La ville de Grenoble par exemple est beaucoup plus dense que Toulouse et se rapproche en réalité plus d’une ville comme Lyon. Cela rend d’autant plus méritoire ses performances en termes de production d’OMR par habitant-e. De plus, afin de respecter ses mêmes obligations de réduction et valorisation des déchets, la Métropole de Grenoble a décidé, elle, de mettre en place un Schéma Directeur des Déchets (8) avec pour objectif clairement affiché d’atteindre les 100 kg/hab./an d’ici 2030.

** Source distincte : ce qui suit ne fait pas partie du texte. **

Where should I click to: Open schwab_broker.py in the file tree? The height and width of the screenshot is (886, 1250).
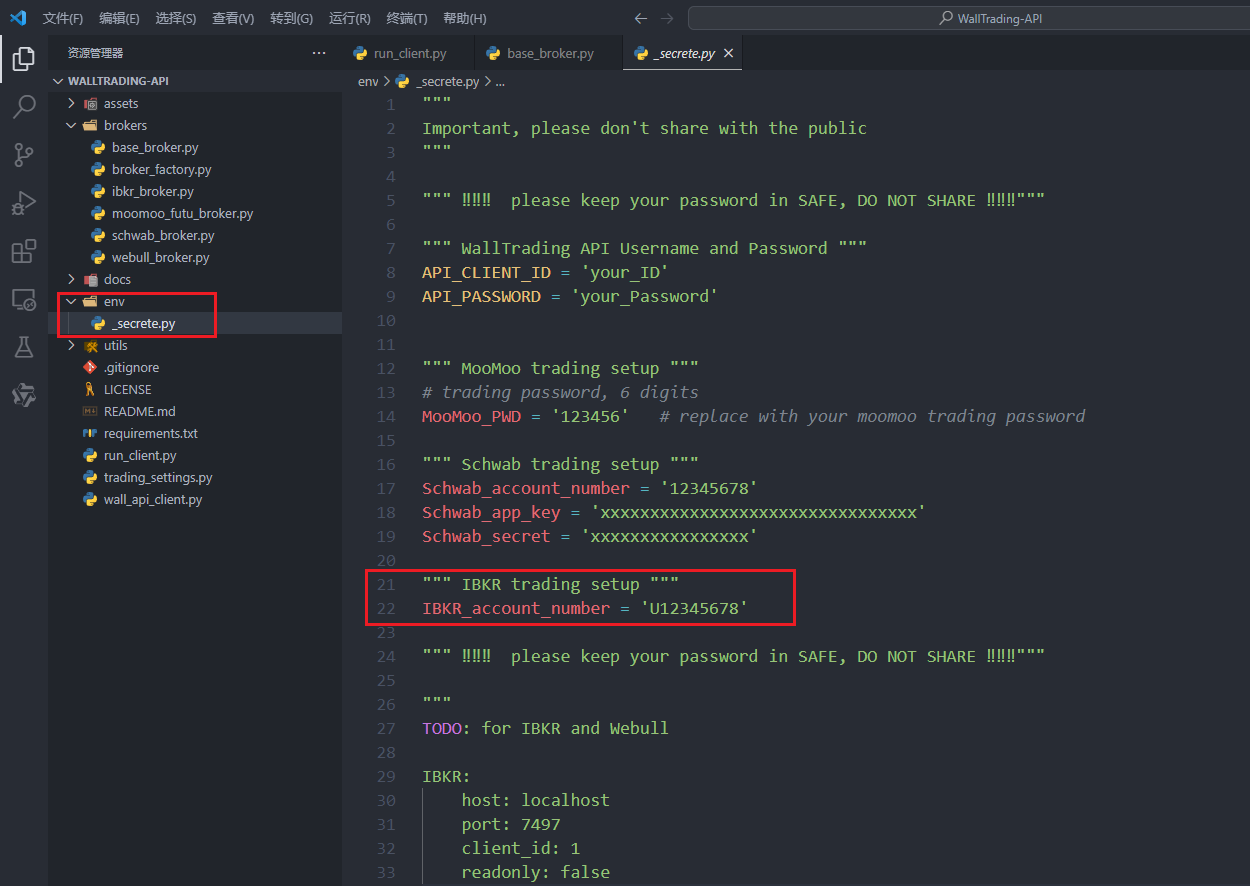tap(162, 235)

La trajectoire « réglementaire » de réduction des déchets de DECOSET n’a donc rien d’utopique ou farfelue. Elle peut sembler ambitieuse étant donné le retard pris par le syndicat et ses adhérents (en particulier Toulouse Métropole) mais elle reste tout à fait réaliste et sera même certainement dépassée par des collectivités plus en avance comme Grenoble.

Conclusion

Même si elles sont inscrites dans la loi, les obligations de réduction et valorisation des déchets ne sont pas contraignantes, c’est-à-dire qu’aucune sanction ne s’applique si elles ne sont pas respectées. C’est pour cela que le syndicat DECOSET et ses adhérents, même s’ils savent être soumis à ces obligations, ne se sentent en réalité pas tenus de les respecter. L’ensemble du projet d’évolution de l’incinérateur de Toulouse est ainsi basé sur des hypothèses qui ne sont pas compatibles avec la loi. Le Code de l’Environnement constitue pourtant le cadre légal dans lequel doivent s’inscrire toutes les politiques de gestion des déchets. DECOSET y est soumis de même que l’ensemble des collectivités et des acteurs économiques qui ont recours à l’incinérateur de Toulouse pour traiter leurs déchets. Nous considérons donc que, dans l’état actuel, le projet d’évolution de l’incinérateur de Toulouse est inacceptable.

Nous demandons que le projet soit repris en y intégrant les points suivants :

  • Les hypothèses d’évolution de production de déchets qui servent au dimensionnement des besoins en capacité d’incinération à l’avenir doivent être compatibles des obligations réglementaires en vigueur, en particulier celles concernant la réduction des quantités de déchets et leur valorisation ;
  • Afin de s’assurer que ces obligations soient bien respectées, les collectivités adhérentes à DECOSET et celles ayant recours à l’incinérateur devront chacune disposer d’un document de planification stratégique de la réduction des déchets à l’horizon 2035 détaillant les moyens techniques et financiers permettant d’atteindre les objectifs réglementaires.